The input:
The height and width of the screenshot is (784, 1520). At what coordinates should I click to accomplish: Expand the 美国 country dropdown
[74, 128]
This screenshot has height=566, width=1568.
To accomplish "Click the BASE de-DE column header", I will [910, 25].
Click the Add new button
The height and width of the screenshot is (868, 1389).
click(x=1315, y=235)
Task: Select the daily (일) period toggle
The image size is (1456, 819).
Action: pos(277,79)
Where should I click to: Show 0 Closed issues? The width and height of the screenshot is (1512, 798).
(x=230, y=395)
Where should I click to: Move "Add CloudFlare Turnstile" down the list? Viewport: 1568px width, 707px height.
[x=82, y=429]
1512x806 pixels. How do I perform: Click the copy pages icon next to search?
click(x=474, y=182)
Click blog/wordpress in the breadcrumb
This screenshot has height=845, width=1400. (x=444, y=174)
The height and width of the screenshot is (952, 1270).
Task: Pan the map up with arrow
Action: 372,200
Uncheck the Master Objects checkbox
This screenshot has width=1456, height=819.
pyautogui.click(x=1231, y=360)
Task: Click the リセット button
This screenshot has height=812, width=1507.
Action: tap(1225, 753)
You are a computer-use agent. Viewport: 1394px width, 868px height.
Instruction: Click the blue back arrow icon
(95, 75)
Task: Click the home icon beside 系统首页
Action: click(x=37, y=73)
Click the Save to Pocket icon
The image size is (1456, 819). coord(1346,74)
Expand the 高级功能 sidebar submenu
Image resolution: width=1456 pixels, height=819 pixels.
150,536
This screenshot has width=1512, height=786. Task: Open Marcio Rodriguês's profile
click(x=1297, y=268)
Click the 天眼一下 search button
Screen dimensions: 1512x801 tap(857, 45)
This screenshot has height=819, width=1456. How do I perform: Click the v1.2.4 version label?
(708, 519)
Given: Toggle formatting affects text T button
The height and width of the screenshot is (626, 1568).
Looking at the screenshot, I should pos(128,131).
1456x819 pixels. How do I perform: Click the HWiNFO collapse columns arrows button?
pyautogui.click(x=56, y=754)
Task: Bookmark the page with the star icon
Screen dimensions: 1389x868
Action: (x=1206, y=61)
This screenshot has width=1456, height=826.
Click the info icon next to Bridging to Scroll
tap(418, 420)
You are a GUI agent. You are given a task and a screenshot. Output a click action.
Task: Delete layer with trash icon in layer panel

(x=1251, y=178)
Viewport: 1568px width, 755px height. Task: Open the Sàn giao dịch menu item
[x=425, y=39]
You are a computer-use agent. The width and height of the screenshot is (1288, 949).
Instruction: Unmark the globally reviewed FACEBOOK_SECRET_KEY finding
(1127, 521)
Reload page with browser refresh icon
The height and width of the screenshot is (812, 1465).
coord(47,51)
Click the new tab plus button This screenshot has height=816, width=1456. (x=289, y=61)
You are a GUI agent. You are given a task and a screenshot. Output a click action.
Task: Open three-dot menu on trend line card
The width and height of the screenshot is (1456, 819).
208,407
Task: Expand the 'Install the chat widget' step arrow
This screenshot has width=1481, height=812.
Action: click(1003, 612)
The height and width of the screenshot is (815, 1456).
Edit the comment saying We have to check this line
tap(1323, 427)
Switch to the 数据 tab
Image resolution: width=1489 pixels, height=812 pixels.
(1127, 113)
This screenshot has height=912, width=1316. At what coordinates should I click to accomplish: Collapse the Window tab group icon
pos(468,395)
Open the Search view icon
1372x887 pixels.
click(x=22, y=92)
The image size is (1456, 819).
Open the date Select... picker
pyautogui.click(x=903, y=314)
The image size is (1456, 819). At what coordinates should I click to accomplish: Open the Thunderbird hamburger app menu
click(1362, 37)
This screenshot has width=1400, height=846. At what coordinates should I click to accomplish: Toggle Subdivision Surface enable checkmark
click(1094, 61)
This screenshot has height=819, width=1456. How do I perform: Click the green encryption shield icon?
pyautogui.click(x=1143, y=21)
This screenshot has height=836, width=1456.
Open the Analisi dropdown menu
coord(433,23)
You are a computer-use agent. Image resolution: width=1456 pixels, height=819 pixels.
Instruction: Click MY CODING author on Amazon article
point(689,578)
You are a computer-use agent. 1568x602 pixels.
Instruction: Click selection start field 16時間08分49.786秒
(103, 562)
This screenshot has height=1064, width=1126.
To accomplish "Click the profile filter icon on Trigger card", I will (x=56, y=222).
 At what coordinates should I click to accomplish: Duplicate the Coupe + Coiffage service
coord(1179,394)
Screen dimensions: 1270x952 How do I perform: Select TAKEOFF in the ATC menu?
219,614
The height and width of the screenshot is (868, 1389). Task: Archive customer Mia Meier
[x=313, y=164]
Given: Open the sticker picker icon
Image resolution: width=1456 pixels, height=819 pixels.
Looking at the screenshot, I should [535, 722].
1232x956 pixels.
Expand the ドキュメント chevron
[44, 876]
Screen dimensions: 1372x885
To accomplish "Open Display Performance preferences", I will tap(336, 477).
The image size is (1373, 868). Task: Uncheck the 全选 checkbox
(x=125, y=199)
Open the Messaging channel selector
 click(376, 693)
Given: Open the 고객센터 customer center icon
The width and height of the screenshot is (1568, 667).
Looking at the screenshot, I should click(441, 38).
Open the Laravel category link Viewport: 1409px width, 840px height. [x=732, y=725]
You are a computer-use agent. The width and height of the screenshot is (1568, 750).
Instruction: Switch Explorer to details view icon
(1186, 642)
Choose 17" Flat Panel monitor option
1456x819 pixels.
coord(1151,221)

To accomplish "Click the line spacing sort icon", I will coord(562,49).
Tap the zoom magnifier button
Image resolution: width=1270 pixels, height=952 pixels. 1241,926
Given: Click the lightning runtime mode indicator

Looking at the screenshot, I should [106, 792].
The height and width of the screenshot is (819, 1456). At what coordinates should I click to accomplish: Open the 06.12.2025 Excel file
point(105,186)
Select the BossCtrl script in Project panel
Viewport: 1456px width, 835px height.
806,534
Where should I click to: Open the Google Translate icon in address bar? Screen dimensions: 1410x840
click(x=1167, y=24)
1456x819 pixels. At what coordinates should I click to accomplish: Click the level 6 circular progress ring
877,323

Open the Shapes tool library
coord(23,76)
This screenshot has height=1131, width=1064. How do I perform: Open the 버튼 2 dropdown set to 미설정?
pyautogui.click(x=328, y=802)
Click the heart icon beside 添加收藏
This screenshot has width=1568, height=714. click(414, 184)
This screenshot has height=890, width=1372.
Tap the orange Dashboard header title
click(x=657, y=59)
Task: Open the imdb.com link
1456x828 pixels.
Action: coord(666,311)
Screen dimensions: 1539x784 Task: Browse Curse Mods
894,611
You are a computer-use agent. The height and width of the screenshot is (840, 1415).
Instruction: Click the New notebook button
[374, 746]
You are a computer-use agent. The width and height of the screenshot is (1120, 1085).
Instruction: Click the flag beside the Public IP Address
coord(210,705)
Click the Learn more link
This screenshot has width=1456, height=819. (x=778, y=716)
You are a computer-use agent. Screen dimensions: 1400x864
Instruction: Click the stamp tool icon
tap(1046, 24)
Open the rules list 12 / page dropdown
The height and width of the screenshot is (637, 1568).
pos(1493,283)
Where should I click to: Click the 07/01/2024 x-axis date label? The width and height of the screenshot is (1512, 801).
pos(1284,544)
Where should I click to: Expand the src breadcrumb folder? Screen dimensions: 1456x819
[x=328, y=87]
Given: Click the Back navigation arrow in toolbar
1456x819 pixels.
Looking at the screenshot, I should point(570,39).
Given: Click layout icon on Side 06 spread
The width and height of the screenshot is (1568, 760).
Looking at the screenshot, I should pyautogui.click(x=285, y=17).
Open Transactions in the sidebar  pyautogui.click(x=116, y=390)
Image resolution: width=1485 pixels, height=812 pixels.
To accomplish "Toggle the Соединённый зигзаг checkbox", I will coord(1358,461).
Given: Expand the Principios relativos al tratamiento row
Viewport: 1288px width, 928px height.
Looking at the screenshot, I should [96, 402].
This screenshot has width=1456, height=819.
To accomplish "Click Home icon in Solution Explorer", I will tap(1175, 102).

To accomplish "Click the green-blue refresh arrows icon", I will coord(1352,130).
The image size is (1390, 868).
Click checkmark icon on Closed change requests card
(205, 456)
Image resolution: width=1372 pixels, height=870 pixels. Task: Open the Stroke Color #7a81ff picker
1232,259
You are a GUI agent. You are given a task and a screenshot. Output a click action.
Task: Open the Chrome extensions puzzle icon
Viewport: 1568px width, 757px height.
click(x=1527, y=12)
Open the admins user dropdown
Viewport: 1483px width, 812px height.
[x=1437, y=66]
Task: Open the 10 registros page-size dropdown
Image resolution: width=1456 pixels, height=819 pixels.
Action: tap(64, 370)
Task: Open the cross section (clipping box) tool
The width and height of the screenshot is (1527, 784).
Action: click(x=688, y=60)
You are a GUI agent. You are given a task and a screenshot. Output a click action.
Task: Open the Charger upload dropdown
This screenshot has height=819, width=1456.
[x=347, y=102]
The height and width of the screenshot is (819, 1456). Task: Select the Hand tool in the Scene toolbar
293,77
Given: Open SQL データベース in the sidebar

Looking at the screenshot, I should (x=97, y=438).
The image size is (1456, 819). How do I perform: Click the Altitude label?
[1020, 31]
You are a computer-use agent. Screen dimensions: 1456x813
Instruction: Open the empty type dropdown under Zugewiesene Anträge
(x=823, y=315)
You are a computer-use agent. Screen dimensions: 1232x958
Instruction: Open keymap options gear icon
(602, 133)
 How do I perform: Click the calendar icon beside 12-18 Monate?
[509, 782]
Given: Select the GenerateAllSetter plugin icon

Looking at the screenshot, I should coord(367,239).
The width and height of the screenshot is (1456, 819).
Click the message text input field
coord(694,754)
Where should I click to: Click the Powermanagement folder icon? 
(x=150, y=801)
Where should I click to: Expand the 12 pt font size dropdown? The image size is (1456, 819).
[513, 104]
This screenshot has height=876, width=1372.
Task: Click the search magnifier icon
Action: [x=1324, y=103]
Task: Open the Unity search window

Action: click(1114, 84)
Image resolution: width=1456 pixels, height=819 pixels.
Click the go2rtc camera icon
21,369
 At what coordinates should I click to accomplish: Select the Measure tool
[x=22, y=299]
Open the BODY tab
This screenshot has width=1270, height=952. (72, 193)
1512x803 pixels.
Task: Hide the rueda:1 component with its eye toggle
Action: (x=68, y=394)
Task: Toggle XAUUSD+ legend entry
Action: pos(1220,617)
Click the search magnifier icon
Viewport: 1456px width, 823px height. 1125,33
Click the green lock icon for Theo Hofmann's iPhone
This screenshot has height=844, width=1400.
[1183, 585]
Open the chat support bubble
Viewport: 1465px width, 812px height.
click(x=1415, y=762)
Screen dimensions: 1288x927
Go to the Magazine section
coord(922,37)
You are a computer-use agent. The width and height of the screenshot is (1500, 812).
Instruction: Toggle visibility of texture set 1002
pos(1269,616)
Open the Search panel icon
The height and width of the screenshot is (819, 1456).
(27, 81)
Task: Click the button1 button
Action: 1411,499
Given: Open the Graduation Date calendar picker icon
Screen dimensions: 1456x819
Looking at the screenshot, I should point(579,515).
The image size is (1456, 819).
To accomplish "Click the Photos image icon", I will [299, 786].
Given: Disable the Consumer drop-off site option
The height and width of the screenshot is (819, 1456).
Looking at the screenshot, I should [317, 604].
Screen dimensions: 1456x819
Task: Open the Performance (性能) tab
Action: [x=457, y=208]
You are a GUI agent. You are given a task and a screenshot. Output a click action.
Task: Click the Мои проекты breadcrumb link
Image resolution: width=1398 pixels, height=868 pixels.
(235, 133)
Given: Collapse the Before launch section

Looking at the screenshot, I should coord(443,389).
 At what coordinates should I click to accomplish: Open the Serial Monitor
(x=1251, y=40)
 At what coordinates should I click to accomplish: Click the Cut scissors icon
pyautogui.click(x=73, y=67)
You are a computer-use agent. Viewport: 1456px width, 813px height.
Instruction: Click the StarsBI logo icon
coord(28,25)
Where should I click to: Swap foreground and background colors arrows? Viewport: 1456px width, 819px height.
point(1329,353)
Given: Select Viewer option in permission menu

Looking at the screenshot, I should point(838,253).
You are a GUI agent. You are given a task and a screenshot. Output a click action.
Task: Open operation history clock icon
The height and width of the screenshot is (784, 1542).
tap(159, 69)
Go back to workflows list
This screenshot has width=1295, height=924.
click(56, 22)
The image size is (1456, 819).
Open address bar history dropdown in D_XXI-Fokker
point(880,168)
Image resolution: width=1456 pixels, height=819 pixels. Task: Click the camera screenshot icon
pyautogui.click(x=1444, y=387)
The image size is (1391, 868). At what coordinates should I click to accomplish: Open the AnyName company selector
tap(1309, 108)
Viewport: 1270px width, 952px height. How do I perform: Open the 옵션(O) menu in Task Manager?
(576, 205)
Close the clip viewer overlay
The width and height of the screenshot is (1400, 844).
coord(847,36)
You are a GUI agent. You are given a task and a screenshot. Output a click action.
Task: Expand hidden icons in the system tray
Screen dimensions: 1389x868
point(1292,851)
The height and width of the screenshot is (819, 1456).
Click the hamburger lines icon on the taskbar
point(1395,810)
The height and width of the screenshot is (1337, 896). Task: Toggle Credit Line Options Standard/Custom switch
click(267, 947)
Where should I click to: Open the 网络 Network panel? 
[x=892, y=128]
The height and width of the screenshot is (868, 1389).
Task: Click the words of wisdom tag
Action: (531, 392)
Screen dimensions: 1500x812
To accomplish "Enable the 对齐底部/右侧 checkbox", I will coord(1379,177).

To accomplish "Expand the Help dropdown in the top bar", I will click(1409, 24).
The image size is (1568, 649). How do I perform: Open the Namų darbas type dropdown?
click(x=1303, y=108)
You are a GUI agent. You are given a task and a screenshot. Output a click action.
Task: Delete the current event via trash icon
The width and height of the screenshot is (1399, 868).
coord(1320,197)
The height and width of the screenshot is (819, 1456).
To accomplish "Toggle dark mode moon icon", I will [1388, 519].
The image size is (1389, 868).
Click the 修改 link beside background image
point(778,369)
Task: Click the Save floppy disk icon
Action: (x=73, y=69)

Work to complete: Look above for the line that contains "Task: Open the Chrome extensions puzzle icon". Starting there, transcribe every line exactly until you have copied the line that contains "Task: Open the Charger upload dropdown".

Response box:
Task: Open the Chrome extensions puzzle icon
Viewport: 1568px width, 757px height.
click(x=1527, y=12)
Open the admins user dropdown
Viewport: 1483px width, 812px height.
[x=1437, y=66]
Task: Open the 10 registros page-size dropdown
Image resolution: width=1456 pixels, height=819 pixels.
Action: tap(64, 370)
Task: Open the cross section (clipping box) tool
The width and height of the screenshot is (1527, 784).
Action: click(x=688, y=60)
You are a GUI agent. You are given a task and a screenshot. Output a click action.
Task: Open the Charger upload dropdown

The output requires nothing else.